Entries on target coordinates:
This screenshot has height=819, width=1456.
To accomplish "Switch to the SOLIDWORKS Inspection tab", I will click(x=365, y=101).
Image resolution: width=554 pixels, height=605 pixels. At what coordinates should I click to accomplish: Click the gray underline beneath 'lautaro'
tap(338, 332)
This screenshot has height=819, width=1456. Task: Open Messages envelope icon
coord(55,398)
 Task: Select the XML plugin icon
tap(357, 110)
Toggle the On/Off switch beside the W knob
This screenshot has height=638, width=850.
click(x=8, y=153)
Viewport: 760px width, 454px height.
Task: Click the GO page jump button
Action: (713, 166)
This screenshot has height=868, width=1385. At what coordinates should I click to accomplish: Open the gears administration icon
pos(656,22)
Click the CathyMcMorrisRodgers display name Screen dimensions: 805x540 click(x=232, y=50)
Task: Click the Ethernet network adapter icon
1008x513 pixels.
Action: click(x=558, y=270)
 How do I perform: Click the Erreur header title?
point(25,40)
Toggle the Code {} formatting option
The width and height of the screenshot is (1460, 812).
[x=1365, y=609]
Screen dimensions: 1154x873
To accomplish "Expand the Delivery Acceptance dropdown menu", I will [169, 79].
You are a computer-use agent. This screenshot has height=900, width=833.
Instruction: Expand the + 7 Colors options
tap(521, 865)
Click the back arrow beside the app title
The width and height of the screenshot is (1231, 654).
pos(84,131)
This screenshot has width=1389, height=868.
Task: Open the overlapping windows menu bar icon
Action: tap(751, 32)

__INSTRUCTIONS TO FOLLOW__
Rewrite the rows above, substituting "The screenshot size (width, height) is" for every occurrence of "The width and height of the screenshot is" and leaving all other text unchanged.

__EXERCISE OUTPUT__
This screenshot has height=819, width=1456.
To accomplish "Switch to the SOLIDWORKS Inspection tab", I will click(x=365, y=101).
Image resolution: width=554 pixels, height=605 pixels. At what coordinates should I click to accomplish: Click the gray underline beneath 'lautaro'
tap(338, 332)
This screenshot has height=819, width=1456. Task: Open Messages envelope icon
coord(55,398)
 Task: Select the XML plugin icon
tap(357, 110)
Toggle the On/Off switch beside the W knob
This screenshot has height=638, width=850.
click(x=8, y=153)
Viewport: 760px width, 454px height.
Task: Click the GO page jump button
Action: (713, 166)
This screenshot has height=868, width=1385. At what coordinates should I click to accomplish: Open the gears administration icon
pos(656,22)
Click the CathyMcMorrisRodgers display name Screen dimensions: 805x540 click(x=232, y=50)
Task: Click the Ethernet network adapter icon
1008x513 pixels.
Action: click(x=558, y=270)
 How do I perform: Click the Erreur header title?
point(25,40)
Toggle the Code {} formatting option
The screenshot size (width, height) is (1460, 812).
[x=1365, y=609]
Screen dimensions: 1154x873
To accomplish "Expand the Delivery Acceptance dropdown menu", I will [169, 79].
You are a computer-use agent. This screenshot has height=900, width=833.
Instruction: Expand the + 7 Colors options
tap(521, 865)
Click the back arrow beside the app title
The screenshot size (width, height) is (1231, 654).
pos(84,131)
This screenshot has width=1389, height=868.
Task: Open the overlapping windows menu bar icon
Action: tap(751, 32)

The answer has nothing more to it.